Work to be completed: Please retype the records between the lines holding "The width and" and "click(x=223, y=322)", inclusive, leaving out the pictures.

Given records:
- - - -
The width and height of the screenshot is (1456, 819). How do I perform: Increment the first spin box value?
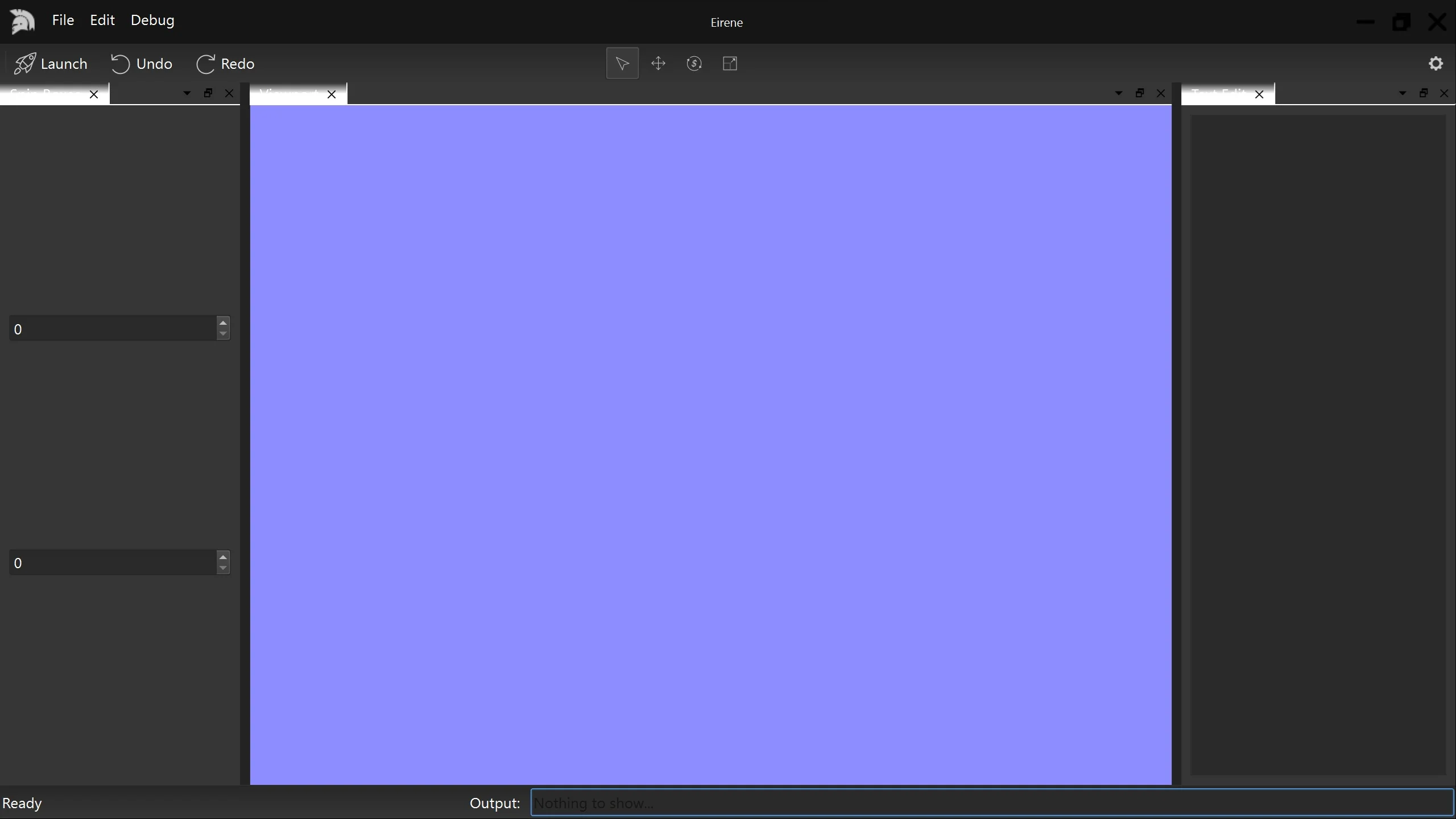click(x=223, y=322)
- - - -
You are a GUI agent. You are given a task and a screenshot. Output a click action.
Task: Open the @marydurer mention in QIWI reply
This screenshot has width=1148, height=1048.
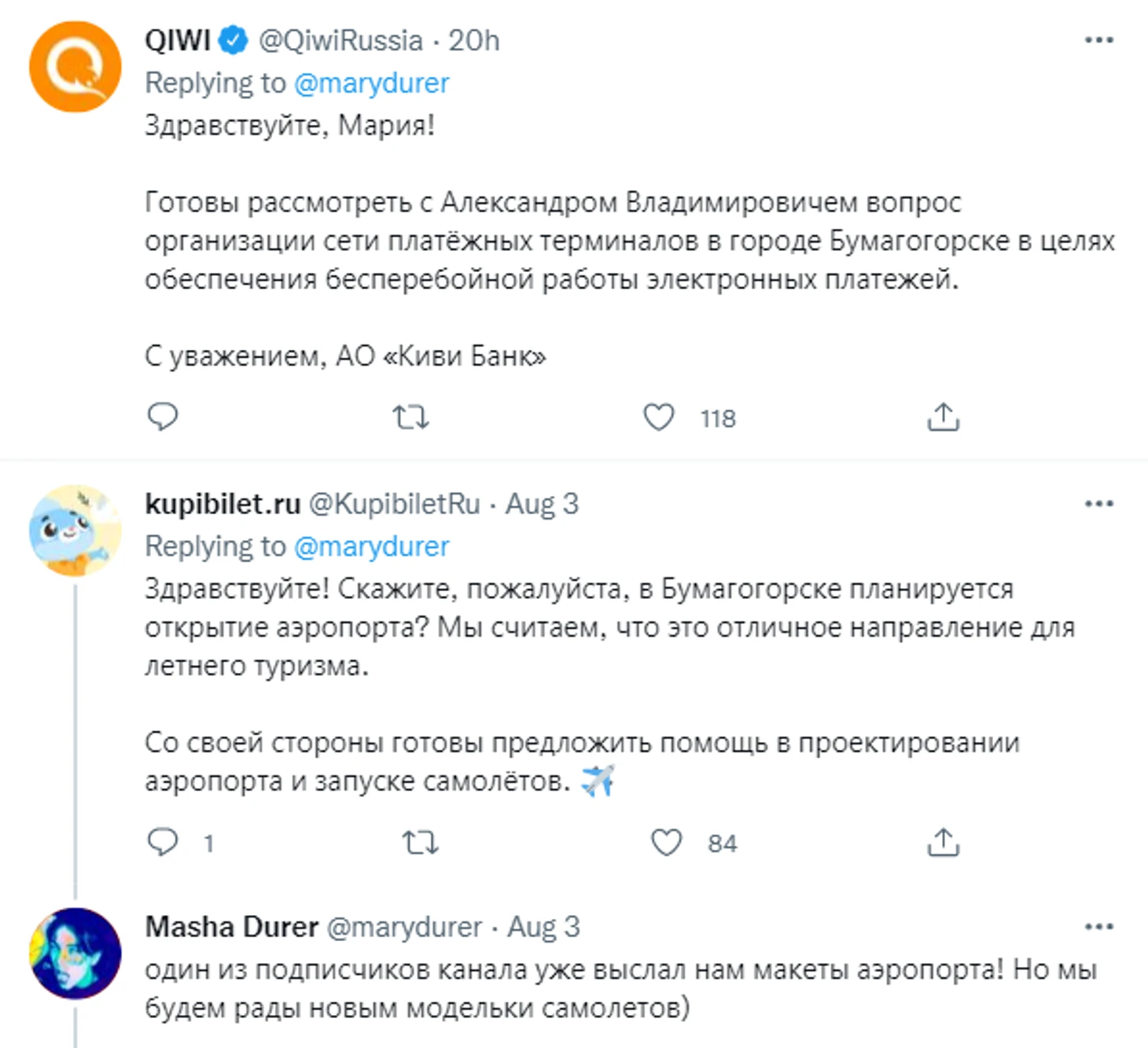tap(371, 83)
- - - -
Completed task:
The width and height of the screenshot is (1456, 819). How do I perform: Increment the first spin box value?
click(x=223, y=322)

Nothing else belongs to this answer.